The krone, which has gained 2.3 percent against the euro over the past three months, slipped 0.4 percent to trade at 7.7217 by 9:56 a.m. in Oslo. The currency was 1.3 percent weaker against the dollar, trading at 5.6433.
The financial regulator last year introduced a guideline seeking a 90 percent cap on loans relative to property values in an effort to cool the market. In neighboring Sweden, similar measures haven’t prevented home prices from rising. Property values there have gained 7 percent since October, when an 85 percent cap was introduced.
The FSA is considering whether existing measures in Norway are adequate or “whether they should be stricter,” Baltzensen said in the Sept. 16 interview. “The loan-to-value ratio is a central parameter. It exemplifies one of the features of such guidelines that we will assess,” he said, adding that new standards may become binding.
Finance Minister Sigbjoern Johnsen this month met with the nation’s top bank executives to explore the need for stricter lending rules. It is “important that we have a very keen eye on this because the debt ratio for households is very high,” he said in a Sept. 5 interview.
Norway in the early 1990s seized control of its biggest banks, in part because of a real estate slump that followed a surge in lending growth triggered by deregulation in the 1980s.
The country’s biggest lender, DnB NOR ASA (DNBNOR), doesn’t share the government’s concerns that a prolonged period of near-record low borrowing costs risks fueling an overheated property market.

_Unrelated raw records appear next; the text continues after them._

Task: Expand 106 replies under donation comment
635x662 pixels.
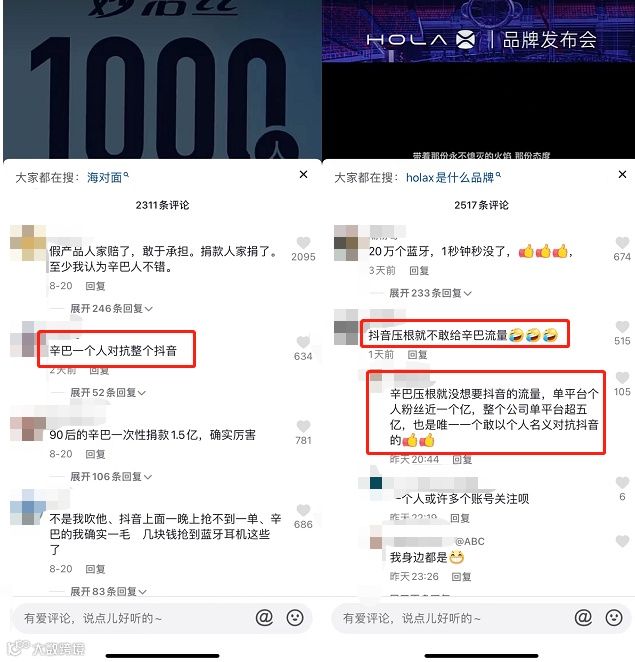Action: [111, 477]
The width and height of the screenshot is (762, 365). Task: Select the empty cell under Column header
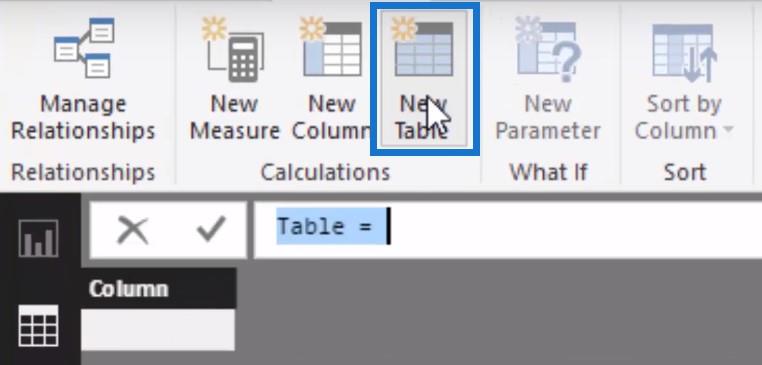(158, 330)
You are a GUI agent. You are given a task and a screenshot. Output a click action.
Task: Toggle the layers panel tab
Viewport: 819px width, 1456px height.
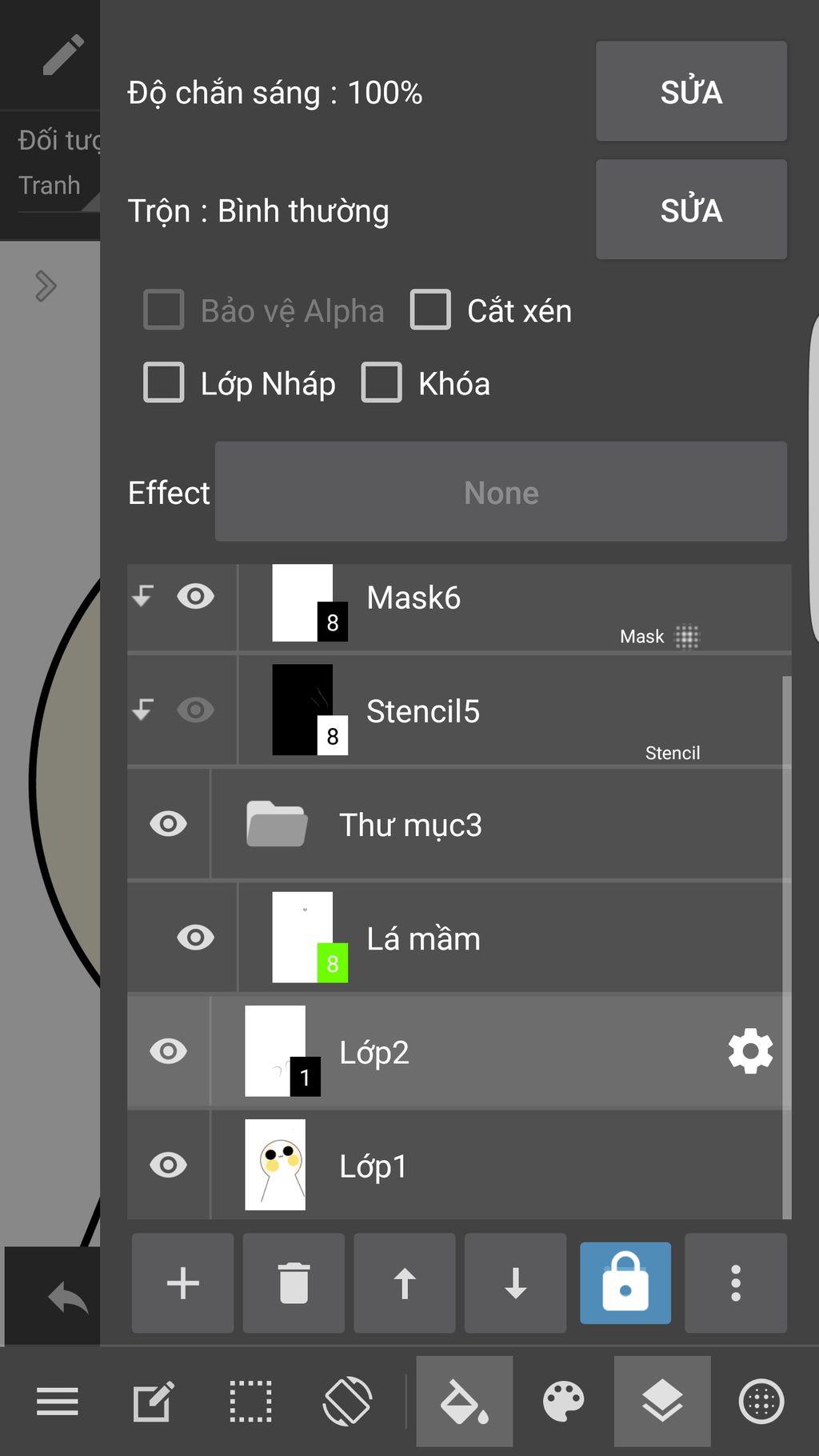click(662, 1402)
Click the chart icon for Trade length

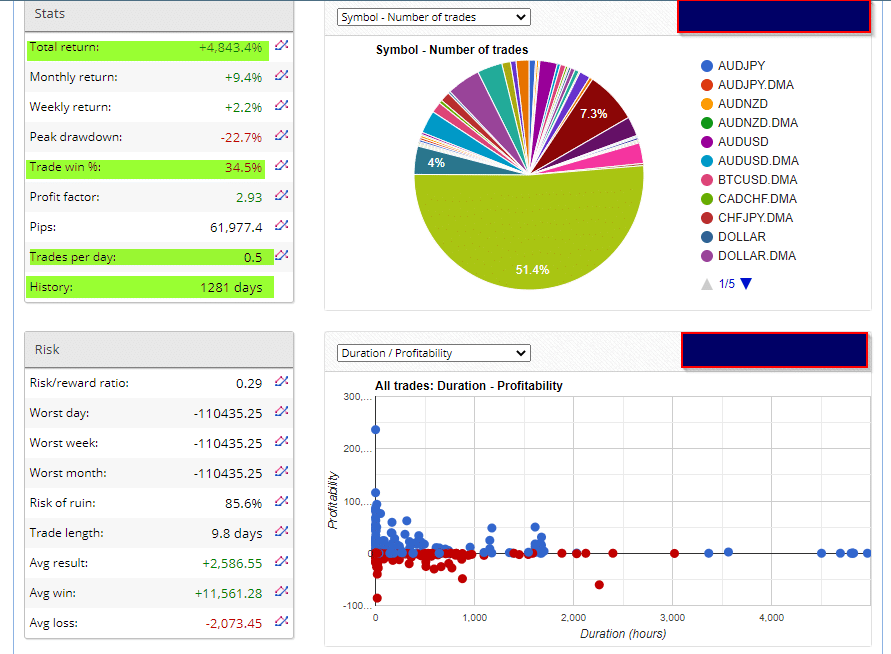point(281,532)
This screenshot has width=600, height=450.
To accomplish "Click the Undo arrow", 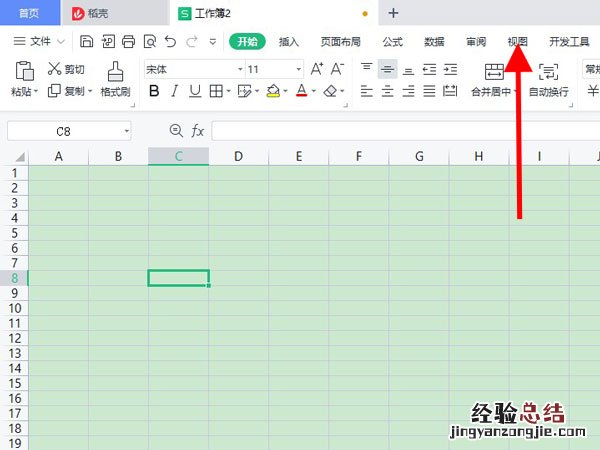I will click(170, 42).
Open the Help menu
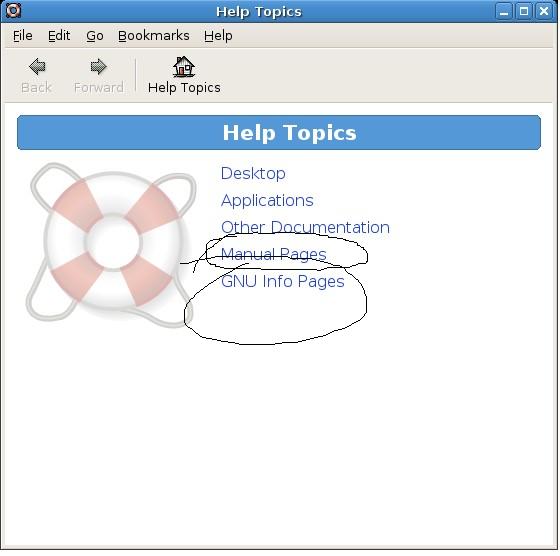Image resolution: width=560 pixels, height=556 pixels. (218, 36)
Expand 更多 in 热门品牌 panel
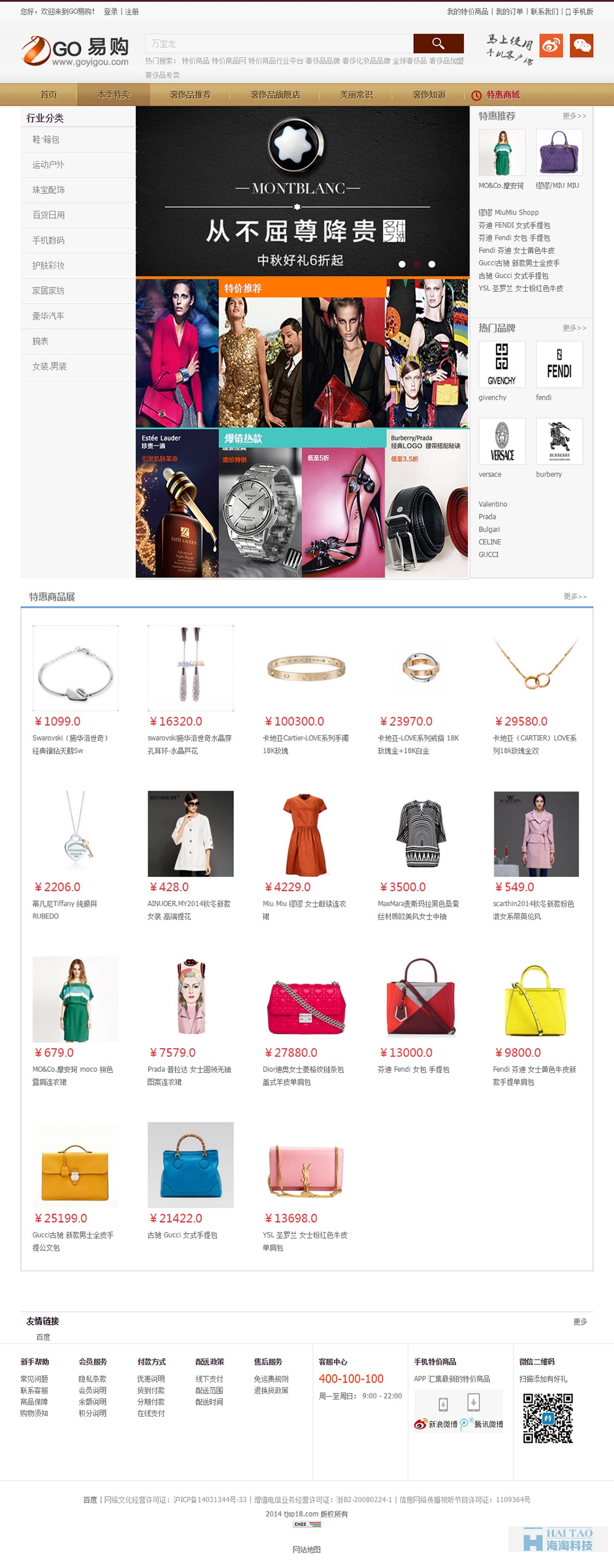The image size is (614, 1568). click(x=574, y=328)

“We don’t believe that there’s a bubble,” said Leif Teksum, head of large corporates and international operations at the Oslo-based lender, in a Sept. 14 interview. “At some stage interest rates will come up and mortgage rates will come up, but I think there still is a buffer because of the salary increases that we experience.”
Regulators, including Johnsen, have also suggested a joint Nordic effort to put a floor on so-called risk weightings assigned to mortgage assets, a move that could force banks to raise their capital buffers. The risk weightings are about 6 percent to 11 percent in the Nordic countries, compared with 13 percent to 20 percent in other European countries, according to Norway’s central bank.

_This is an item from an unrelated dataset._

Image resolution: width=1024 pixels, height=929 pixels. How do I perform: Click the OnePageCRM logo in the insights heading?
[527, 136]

DnB NOR’s Teksum said tougher regulation may be ineffective in curbing house prices amid salary growth of 4 percent to 5 percent. “Maybe that’s good for the market but I don’t think that will have a detrimental effect on house prices.”

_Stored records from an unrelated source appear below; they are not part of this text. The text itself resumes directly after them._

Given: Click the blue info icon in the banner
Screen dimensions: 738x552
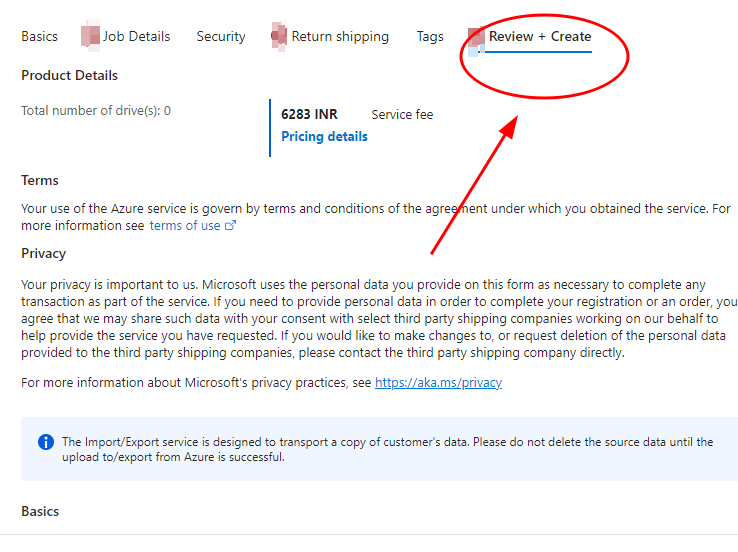Looking at the screenshot, I should [45, 442].
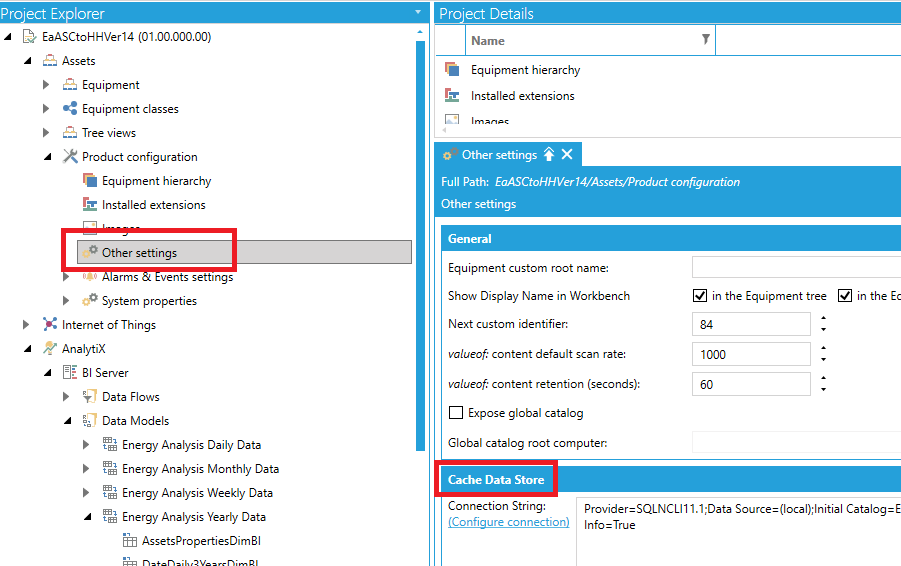This screenshot has height=566, width=901.
Task: Click the Equipment classes icon in tree
Action: [70, 109]
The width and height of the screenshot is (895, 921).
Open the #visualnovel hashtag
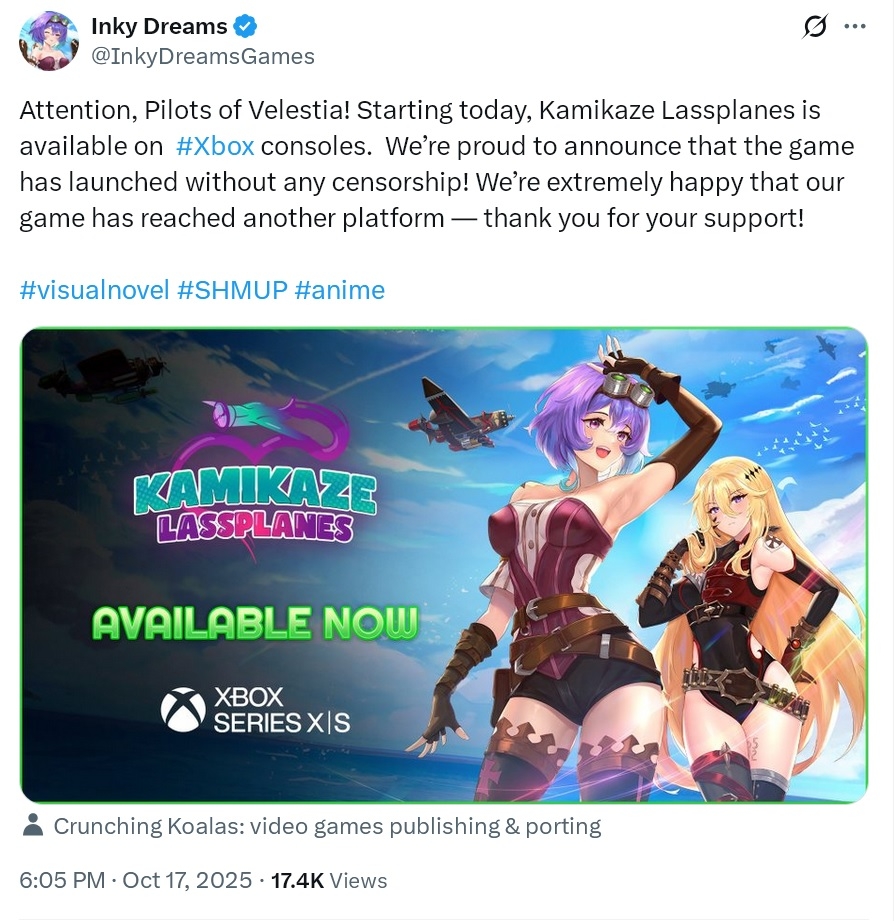click(95, 290)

If stricter rules are imposed, these should allow for “flexibility” and shouldn’t “just look at loan to value ratios but maybe we should be looking at other criteria,” he said.
Norway’s statistics office on Sept. 8 estimated wages will rise 4.1 percent this year.
The housing market faces added price pressure after a deepening European debt crisis forced Norway’s central bank to abandon a planned rate increase last month, leaving its deposit rate at 2.25 percent. The bank has signaled it doesn’t want rates to stray too far from borrowing costs in the U.S. and Europe in an effort to prevent krone gains. The U.S. Federal Reserve pledged last month to keep its target lending rate at close to zero until at least mid-2013, while the European Central Bank left rates unchanged and resumed bond purchases to support the region’s debt markets.
“There is a reason for concern that the sheltered sectors of the economy shall be fueled by low interest rates,” said Baltzersen. At the same time, “low international interest rates influence the room for maneuver in Norwegian monetary policy,” he said.